The RSPB has published a report saying the government’s attempts to phase out peat have failed and Defra’s planned voluntary initiative will not work.

The Society is recommending a £1 levy on a regular-sized bag of peat based compost, to encourage consumers to choose peat-free alternatives.

The levy could also be used, it says, to fund the restoration of damaged peat bogs across the UK.

The majority of the peat sold in the UK comes from Ireland and the Baltic countes.

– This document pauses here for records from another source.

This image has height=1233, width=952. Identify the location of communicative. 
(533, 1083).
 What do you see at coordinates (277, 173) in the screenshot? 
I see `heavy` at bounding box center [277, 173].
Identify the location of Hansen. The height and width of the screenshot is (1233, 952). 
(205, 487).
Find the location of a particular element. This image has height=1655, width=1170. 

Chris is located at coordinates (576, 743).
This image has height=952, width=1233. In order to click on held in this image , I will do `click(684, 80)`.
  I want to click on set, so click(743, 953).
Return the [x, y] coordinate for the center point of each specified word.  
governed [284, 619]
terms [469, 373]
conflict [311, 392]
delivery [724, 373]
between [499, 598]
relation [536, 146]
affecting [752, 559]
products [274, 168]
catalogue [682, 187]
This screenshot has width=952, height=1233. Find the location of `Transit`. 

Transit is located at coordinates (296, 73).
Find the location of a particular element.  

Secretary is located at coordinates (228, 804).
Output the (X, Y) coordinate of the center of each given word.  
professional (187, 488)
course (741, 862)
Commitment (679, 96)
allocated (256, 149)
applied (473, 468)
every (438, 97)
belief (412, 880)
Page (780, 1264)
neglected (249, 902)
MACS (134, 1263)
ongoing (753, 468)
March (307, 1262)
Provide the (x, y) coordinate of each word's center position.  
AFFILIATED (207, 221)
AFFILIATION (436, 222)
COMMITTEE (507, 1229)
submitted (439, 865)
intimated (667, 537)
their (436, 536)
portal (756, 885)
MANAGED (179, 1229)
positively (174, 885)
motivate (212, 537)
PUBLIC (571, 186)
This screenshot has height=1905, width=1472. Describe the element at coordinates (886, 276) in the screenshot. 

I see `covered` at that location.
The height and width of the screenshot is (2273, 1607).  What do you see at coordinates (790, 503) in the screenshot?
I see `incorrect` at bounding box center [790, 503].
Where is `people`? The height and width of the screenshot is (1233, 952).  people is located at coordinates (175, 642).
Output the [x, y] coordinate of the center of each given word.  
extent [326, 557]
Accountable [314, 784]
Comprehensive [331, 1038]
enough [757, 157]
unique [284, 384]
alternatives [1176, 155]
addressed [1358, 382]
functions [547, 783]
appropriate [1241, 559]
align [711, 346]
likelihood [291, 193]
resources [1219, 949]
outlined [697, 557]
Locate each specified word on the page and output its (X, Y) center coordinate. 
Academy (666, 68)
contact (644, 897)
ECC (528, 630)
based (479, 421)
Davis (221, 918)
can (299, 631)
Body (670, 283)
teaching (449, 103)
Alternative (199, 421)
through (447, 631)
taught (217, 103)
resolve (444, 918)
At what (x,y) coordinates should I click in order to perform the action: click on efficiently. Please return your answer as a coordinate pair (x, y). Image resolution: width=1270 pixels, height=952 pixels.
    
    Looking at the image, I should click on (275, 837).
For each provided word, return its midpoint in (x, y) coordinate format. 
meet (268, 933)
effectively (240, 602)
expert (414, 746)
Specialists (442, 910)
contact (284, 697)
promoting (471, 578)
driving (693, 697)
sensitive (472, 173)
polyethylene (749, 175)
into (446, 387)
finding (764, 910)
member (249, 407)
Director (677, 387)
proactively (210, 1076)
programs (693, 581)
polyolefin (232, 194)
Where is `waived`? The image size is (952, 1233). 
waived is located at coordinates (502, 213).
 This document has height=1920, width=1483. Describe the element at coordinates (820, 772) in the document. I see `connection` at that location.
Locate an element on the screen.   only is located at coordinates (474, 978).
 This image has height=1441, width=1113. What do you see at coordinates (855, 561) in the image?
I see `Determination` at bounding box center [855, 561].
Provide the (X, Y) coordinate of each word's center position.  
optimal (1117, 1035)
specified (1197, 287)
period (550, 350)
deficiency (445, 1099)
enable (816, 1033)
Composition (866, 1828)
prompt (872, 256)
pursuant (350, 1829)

The call for a levy is backed by the Irish Peatland Conservation Council.

Irish Peatland Conservation Council chief executive, Catherine O’Connell, said: “Our bogs need your levy.

“Irish peat bogs are being torn apart to supply British gardeners with their bags of peat compost – we’re now your major peat source.

“A retail levy will help consumers to choose composts not on price, but on their relative merits.”

The RSPB says that the market for peat based compost in the UK is responsible for 630,000 tonnes of carbon emissions a year – the equivalent of an extra 300,000 cars on our roads.

They claim that according to UK Government figures, the cost to society of peat through carbon emissions alone is £11 per cubic metre – around £32million a year in the UK.

RSPB conservation director, Mark Avery, said: “It really is incredible that a product as hugely damaging to our environment as peat is still being widely consumed in the UK.

“Despite attempts to tackle this issue in the 1990s, little has been achieved aside from exporting damaging peat extraction overseas.

“We have got rid of lead in our petrol, CFCs in our aerosols and DDT in our countryside – so why is this dinosaur industry still lumbering along causing untold damage to our environment?”

The Government’s current consultation on phasing out peat based products ends on 11 March 2011.